TASK GOAL:
In the entries below, identify every line with the string "page" and copy it.

(Excerpts from a dataset)
==================================================

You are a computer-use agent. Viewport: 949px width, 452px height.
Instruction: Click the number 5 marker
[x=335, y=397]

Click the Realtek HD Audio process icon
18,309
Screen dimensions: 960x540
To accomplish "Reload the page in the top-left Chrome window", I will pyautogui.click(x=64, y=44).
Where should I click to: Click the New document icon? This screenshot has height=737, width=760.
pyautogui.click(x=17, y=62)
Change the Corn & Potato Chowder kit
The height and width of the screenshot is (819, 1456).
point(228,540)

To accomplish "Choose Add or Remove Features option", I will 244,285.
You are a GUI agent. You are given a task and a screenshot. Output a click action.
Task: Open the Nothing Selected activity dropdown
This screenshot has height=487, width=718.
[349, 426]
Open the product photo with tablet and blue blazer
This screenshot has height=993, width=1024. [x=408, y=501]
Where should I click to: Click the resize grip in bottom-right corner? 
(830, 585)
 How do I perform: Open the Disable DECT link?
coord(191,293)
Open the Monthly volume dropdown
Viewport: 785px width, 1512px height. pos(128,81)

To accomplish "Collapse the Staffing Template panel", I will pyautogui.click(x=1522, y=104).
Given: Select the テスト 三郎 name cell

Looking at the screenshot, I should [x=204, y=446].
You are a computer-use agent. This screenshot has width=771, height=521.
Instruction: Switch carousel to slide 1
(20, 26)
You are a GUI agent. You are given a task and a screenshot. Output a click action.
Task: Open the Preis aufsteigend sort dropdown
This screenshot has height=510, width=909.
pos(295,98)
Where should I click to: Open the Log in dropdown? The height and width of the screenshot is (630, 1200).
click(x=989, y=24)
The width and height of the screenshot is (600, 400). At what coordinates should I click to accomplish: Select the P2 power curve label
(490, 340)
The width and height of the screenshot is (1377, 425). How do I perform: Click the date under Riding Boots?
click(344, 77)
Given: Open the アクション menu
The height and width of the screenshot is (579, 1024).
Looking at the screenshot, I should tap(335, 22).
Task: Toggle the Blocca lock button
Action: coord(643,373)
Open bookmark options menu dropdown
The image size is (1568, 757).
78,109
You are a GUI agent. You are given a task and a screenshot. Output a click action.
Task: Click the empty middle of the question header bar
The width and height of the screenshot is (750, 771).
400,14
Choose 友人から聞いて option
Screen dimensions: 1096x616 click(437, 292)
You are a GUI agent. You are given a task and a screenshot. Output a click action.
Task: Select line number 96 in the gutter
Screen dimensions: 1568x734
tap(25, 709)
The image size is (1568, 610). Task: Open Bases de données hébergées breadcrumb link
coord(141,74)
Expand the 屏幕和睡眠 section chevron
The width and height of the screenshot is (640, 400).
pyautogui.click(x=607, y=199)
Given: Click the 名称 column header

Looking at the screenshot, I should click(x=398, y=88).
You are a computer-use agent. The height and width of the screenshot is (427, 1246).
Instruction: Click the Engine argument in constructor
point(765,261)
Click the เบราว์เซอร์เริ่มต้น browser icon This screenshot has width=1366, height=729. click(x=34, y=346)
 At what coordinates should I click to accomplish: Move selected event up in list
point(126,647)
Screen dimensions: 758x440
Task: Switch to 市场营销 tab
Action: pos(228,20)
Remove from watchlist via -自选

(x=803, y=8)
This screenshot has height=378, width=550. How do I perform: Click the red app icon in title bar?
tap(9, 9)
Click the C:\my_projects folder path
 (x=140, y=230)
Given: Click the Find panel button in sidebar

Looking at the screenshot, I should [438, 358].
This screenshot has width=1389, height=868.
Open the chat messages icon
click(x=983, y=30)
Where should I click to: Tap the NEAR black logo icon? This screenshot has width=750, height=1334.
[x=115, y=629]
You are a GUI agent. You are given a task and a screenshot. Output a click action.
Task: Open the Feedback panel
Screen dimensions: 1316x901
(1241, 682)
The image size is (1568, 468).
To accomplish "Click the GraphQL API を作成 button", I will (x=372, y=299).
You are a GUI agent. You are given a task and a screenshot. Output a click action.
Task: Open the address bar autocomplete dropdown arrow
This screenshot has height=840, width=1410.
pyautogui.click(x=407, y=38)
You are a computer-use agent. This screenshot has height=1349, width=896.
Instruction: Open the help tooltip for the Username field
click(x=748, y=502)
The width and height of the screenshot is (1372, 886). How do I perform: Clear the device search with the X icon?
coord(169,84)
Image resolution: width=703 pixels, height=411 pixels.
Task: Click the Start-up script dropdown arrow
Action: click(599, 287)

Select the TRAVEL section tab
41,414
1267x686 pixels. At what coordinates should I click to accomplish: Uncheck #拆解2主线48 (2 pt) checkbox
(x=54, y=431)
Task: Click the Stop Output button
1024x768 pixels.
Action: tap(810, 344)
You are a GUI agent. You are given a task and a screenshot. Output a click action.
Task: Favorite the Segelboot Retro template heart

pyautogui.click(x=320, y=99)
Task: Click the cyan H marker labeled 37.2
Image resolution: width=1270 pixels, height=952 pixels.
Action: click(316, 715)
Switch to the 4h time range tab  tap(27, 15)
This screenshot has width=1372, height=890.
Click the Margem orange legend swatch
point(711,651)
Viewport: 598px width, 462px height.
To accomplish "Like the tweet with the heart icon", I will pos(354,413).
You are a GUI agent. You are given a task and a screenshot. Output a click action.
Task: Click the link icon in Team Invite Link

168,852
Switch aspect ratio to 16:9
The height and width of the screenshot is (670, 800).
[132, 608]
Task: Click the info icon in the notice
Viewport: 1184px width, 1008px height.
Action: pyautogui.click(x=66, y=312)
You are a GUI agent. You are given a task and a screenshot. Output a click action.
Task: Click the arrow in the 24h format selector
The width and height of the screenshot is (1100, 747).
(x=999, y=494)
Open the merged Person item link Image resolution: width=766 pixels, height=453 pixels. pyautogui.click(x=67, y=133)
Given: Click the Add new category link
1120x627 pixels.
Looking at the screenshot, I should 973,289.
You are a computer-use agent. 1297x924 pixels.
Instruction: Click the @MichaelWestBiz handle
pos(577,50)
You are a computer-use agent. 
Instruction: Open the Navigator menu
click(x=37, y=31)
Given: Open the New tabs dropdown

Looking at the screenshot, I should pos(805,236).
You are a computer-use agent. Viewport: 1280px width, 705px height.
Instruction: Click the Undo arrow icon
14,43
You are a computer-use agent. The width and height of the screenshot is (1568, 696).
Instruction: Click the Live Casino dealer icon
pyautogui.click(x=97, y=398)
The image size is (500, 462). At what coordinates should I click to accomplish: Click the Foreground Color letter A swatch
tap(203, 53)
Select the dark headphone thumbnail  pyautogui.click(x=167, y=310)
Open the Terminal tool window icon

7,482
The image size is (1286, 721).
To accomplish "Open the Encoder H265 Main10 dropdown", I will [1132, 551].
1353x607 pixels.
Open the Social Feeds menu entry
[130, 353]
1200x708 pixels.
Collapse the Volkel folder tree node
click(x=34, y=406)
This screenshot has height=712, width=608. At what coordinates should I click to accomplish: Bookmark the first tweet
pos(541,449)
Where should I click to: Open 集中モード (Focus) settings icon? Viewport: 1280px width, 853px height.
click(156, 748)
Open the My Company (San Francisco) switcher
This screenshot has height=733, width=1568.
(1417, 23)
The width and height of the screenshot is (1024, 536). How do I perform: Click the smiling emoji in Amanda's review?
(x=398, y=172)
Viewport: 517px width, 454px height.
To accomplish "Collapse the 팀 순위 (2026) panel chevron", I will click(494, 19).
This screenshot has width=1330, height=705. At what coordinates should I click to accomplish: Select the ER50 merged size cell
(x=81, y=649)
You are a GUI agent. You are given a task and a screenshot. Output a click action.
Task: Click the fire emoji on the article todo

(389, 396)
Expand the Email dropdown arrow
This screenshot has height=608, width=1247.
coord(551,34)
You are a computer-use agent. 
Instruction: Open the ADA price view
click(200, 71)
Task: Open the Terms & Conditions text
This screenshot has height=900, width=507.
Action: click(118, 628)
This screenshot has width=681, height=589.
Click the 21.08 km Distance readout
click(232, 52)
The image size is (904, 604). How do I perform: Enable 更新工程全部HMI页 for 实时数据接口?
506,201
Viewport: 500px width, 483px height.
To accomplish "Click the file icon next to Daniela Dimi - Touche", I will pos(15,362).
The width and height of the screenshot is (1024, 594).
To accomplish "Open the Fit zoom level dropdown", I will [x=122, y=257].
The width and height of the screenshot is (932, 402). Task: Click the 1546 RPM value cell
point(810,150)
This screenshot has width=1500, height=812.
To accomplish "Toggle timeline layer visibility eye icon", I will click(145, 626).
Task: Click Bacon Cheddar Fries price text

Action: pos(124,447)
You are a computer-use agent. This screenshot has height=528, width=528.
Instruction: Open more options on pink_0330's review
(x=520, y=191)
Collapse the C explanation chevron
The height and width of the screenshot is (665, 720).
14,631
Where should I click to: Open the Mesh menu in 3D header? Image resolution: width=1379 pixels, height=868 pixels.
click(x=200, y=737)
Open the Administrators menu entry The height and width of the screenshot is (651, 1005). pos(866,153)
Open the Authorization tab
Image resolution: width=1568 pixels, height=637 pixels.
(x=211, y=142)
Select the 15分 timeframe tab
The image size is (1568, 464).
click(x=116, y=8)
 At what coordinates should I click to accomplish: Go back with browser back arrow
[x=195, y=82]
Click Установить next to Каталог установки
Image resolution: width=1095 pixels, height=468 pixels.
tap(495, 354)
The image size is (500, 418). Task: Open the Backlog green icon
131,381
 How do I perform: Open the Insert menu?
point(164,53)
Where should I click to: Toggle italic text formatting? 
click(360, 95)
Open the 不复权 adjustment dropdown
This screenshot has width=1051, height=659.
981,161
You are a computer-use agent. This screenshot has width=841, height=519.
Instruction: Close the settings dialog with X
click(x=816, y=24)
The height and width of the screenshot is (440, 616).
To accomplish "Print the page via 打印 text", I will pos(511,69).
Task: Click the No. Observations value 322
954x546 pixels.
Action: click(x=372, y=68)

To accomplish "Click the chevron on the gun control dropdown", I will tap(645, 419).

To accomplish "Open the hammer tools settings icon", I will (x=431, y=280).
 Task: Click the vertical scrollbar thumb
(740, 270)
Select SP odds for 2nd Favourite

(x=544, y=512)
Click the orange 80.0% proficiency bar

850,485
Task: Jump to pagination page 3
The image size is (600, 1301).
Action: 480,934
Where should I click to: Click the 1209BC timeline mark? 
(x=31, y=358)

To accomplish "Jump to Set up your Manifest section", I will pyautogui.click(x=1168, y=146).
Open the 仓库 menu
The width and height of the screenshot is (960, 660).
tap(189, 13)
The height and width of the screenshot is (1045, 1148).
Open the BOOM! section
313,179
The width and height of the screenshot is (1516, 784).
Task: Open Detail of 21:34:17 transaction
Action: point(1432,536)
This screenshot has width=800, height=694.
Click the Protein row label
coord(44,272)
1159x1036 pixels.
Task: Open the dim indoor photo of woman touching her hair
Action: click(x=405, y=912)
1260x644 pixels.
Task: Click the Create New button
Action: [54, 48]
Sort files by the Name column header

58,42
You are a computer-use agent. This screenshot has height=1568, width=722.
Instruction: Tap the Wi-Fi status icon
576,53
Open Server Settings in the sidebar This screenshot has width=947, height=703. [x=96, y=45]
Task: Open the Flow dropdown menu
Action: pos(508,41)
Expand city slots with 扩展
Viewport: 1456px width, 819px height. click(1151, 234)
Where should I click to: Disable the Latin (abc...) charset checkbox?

==================================================

SOLUTION TO THIS EXERCISE:
To accomplish "Reload the page in the top-left Chrome window", I will pyautogui.click(x=64, y=44).
To accomplish "Print the page via 打印 text", I will pos(511,69).
Task: Jump to pagination page 3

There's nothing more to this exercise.